* BEGIN Record set *

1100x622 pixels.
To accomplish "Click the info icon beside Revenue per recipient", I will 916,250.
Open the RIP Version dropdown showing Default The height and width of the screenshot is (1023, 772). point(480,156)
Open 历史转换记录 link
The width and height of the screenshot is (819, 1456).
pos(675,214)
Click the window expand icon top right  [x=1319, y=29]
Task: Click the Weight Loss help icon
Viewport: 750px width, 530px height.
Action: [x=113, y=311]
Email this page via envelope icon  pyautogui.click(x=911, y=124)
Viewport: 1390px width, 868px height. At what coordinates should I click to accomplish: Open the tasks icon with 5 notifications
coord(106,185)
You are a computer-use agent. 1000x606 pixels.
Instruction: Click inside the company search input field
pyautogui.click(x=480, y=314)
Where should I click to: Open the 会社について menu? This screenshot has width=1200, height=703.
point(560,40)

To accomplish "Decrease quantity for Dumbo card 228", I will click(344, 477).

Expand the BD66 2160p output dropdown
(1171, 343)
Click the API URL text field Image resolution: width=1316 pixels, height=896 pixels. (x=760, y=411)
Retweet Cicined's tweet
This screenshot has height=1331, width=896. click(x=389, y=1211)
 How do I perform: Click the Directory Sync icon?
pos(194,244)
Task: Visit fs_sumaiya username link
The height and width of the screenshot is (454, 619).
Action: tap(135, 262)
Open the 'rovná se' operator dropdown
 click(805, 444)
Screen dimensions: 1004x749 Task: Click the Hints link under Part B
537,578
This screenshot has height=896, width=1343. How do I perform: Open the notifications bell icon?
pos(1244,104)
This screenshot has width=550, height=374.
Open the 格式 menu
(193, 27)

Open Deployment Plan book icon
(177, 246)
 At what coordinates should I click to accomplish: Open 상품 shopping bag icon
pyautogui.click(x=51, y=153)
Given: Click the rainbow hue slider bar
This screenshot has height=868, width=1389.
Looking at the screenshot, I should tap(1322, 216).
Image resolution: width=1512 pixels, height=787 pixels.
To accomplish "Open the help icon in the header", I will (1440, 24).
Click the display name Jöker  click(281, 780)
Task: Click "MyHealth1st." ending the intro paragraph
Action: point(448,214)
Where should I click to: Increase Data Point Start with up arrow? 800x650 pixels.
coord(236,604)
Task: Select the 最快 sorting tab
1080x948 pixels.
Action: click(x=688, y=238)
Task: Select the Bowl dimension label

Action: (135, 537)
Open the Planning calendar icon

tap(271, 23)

* END Record set *

### Instructions to follow
Copy every line of the records above without any changes.

### Result below
1100x622 pixels.
To accomplish "Click the info icon beside Revenue per recipient", I will 916,250.
Open the RIP Version dropdown showing Default The height and width of the screenshot is (1023, 772). point(480,156)
Open 历史转换记录 link
The width and height of the screenshot is (819, 1456).
pos(675,214)
Click the window expand icon top right  [x=1319, y=29]
Task: Click the Weight Loss help icon
Viewport: 750px width, 530px height.
Action: [x=113, y=311]
Email this page via envelope icon  pyautogui.click(x=911, y=124)
Viewport: 1390px width, 868px height. At what coordinates should I click to accomplish: Open the tasks icon with 5 notifications
coord(106,185)
You are a computer-use agent. 1000x606 pixels.
Instruction: Click inside the company search input field
pyautogui.click(x=480, y=314)
Where should I click to: Open the 会社について menu? This screenshot has width=1200, height=703.
point(560,40)

To accomplish "Decrease quantity for Dumbo card 228", I will click(344, 477).

Expand the BD66 2160p output dropdown
(1171, 343)
Click the API URL text field Image resolution: width=1316 pixels, height=896 pixels. (x=760, y=411)
Retweet Cicined's tweet
This screenshot has height=1331, width=896. click(x=389, y=1211)
 How do I perform: Click the Directory Sync icon?
pos(194,244)
Task: Visit fs_sumaiya username link
The height and width of the screenshot is (454, 619).
Action: tap(135, 262)
Open the 'rovná se' operator dropdown
 click(805, 444)
Screen dimensions: 1004x749 Task: Click the Hints link under Part B
537,578
This screenshot has height=896, width=1343. How do I perform: Open the notifications bell icon?
pos(1244,104)
This screenshot has width=550, height=374.
Open the 格式 menu
(193, 27)

Open Deployment Plan book icon
(177, 246)
 At what coordinates should I click to accomplish: Open 상품 shopping bag icon
pyautogui.click(x=51, y=153)
Given: Click the rainbow hue slider bar
This screenshot has height=868, width=1389.
Looking at the screenshot, I should tap(1322, 216).
Image resolution: width=1512 pixels, height=787 pixels.
To accomplish "Open the help icon in the header", I will (1440, 24).
Click the display name Jöker  click(281, 780)
Task: Click "MyHealth1st." ending the intro paragraph
Action: point(448,214)
Where should I click to: Increase Data Point Start with up arrow? 800x650 pixels.
coord(236,604)
Task: Select the 最快 sorting tab
1080x948 pixels.
Action: click(x=688, y=238)
Task: Select the Bowl dimension label

Action: (135, 537)
Open the Planning calendar icon

tap(271, 23)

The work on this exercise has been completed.